Speaker
Description
Optimal designs maximize the experimental efficiency and precision, but are sometimes difficult to obtain, especially in cases with non-trivial underlying model functions. A possible application area providing the motivating example is toxicology. Liver carcinoma cells are modelled as a function of valproic acid (VPA) concentration using the common four-parameter log-logistic (4PLL) model. To prevent modelling implausible negative values, the model function is split into two segments: the standard 4PLL segment and a constant zero segment in parts modelled negatively. A non-linear continuous segmented regression model with unknown segment borders is at hand, for which it is difficult to define optimal designs. I derived and analyzed Bayesian A- and D-optimal segmented designs, along with a newly proposed A-mixed criterion to obtain a more accurate estimation of the parameter that defines the location of the segment border.

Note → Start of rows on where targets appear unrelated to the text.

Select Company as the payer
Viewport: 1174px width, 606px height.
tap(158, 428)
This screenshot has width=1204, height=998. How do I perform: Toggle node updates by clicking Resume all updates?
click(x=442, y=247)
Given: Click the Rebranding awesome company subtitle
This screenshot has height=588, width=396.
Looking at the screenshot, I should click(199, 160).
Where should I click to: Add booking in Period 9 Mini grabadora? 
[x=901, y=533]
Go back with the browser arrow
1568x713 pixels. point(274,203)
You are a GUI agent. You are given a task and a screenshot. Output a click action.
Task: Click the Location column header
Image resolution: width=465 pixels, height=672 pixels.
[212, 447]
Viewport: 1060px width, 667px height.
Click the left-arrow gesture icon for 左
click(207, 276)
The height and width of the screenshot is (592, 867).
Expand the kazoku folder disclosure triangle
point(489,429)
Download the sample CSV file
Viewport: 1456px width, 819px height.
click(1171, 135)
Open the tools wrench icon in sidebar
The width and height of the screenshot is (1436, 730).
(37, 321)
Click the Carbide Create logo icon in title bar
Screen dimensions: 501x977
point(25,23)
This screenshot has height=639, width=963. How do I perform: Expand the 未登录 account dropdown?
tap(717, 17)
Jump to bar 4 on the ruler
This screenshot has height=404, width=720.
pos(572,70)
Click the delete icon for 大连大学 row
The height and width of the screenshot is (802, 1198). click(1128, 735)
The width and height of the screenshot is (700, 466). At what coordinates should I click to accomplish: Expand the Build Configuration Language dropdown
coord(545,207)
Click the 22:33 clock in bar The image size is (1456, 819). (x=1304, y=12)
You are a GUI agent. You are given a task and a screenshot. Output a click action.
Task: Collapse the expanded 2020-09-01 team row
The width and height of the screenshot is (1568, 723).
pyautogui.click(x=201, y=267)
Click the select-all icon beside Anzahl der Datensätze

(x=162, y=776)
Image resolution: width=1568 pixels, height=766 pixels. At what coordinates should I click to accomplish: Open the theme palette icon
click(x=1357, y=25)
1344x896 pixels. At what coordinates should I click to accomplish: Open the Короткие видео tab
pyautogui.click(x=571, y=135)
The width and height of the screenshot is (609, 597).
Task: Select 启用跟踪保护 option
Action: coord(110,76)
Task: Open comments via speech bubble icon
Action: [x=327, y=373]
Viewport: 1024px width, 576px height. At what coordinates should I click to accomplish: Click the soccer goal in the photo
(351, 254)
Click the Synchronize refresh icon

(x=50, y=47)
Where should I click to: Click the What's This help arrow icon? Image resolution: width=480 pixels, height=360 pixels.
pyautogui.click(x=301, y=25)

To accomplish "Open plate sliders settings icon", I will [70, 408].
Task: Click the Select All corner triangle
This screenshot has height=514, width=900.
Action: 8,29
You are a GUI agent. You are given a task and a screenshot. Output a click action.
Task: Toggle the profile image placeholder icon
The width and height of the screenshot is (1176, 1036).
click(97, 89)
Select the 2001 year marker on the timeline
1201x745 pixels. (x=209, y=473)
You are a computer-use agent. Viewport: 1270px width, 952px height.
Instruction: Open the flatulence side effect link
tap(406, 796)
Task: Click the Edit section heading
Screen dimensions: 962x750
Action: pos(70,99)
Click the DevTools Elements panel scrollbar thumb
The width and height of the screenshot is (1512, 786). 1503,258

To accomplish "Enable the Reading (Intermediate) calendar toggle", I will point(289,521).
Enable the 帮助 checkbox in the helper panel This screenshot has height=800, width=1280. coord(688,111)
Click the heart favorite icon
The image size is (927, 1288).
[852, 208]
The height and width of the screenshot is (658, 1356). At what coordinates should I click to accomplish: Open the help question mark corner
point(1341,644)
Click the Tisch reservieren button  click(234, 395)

Compared to conventional A- and D-optimal designs, that ignore the segmented model structure, segmented designs improve precision, as demonstrated in the VPA application and in various simulation studies based on the truncated 4PLL model. However, segmented designs may lack robustness under misspecified priors due to the model’s truncated structure. Therefore, a sequential approach is recommended: if data from a non-segmented design suggests a truncated 4PLL structure, combining it with a segmented design yields more stable and precise results.